→ **Task instructions**:
Your answer must be an exact transcription of the lines from the line with "Zwart (279, 1566)" through the final line of the data.

Supplied data Block Start

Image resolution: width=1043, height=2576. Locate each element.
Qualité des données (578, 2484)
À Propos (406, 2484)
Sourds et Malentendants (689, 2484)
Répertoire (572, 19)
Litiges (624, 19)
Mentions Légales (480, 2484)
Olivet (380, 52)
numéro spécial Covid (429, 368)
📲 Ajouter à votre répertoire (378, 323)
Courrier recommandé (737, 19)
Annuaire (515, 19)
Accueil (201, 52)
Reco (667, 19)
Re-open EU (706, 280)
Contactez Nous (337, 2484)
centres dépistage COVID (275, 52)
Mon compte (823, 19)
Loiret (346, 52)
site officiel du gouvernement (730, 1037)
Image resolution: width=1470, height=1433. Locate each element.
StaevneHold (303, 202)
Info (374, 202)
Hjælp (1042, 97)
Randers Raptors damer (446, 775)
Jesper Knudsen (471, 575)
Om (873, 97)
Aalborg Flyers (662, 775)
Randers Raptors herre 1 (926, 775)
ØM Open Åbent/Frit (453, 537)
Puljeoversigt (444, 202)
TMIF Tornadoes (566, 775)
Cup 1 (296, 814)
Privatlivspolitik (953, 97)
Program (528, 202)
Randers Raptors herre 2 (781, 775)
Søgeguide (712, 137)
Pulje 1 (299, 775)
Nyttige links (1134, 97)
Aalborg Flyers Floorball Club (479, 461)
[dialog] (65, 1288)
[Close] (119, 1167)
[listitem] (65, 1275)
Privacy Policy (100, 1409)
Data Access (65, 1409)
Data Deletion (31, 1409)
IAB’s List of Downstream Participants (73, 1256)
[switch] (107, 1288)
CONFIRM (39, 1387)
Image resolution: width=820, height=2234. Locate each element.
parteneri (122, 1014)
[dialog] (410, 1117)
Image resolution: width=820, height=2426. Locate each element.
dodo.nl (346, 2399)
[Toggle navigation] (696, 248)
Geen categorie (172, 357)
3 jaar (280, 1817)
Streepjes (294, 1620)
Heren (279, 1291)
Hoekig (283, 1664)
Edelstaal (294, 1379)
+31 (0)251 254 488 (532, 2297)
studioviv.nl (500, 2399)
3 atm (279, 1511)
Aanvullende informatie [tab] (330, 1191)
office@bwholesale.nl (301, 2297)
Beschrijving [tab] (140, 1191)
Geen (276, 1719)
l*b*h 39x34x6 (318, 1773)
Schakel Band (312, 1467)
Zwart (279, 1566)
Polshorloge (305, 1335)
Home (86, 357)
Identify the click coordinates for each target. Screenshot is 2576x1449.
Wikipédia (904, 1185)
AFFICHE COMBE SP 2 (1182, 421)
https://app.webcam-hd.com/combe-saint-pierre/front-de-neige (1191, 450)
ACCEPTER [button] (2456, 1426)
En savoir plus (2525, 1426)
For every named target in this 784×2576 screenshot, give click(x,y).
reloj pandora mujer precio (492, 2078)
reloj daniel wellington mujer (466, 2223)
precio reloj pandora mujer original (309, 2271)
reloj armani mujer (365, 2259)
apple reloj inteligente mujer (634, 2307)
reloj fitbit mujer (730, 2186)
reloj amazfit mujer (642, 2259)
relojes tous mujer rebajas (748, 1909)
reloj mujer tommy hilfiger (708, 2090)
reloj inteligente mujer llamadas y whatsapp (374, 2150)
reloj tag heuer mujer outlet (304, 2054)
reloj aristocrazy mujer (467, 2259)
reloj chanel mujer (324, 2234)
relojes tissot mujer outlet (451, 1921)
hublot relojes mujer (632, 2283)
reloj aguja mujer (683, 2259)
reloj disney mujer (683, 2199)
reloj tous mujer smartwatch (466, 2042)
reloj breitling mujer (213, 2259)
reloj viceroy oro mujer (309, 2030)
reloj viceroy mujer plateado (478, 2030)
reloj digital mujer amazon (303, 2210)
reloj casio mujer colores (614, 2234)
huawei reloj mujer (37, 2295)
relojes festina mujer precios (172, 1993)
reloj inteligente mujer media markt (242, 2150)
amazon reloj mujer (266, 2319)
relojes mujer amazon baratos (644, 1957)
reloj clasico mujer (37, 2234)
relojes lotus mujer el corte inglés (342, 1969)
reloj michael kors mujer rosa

Supplied data Block End

→ **Task output**:
Zwart (279, 1566)
Polshorloge (305, 1335)
Home (86, 357)
Identify the click coordinates for each target. Screenshot is 2576x1449.
Wikipédia (904, 1185)
AFFICHE COMBE SP 2 (1182, 421)
https://app.webcam-hd.com/combe-saint-pierre/front-de-neige (1191, 450)
ACCEPTER [button] (2456, 1426)
En savoir plus (2525, 1426)
For every named target in this 784×2576 screenshot, give click(x,y).
reloj pandora mujer precio (492, 2078)
reloj daniel wellington mujer (466, 2223)
precio reloj pandora mujer original (309, 2271)
reloj armani mujer (365, 2259)
apple reloj inteligente mujer (634, 2307)
reloj fitbit mujer (730, 2186)
reloj amazfit mujer (642, 2259)
relojes tous mujer rebajas (748, 1909)
reloj mujer tommy hilfiger (708, 2090)
reloj inteligente mujer llamadas y whatsapp (374, 2150)
reloj tag heuer mujer outlet (304, 2054)
reloj aristocrazy mujer (467, 2259)
reloj chanel mujer (324, 2234)
relojes tissot mujer outlet (451, 1921)
hublot relojes mujer (632, 2283)
reloj aguja mujer (683, 2259)
reloj disney mujer (683, 2199)
reloj tous mujer smartwatch (466, 2042)
reloj breitling mujer (213, 2259)
reloj viceroy oro mujer (309, 2030)
reloj viceroy mujer plateado (478, 2030)
reloj digital mujer amazon (303, 2210)
reloj casio mujer colores (614, 2234)
huawei reloj mujer (37, 2295)
relojes festina mujer precios (172, 1993)
reloj inteligente mujer media markt (242, 2150)
amazon reloj mujer (266, 2319)
relojes mujer amazon baratos (644, 1957)
reloj clasico mujer (37, 2234)
relojes lotus mujer el corte inglés (342, 1969)
reloj michael kors mujer rosa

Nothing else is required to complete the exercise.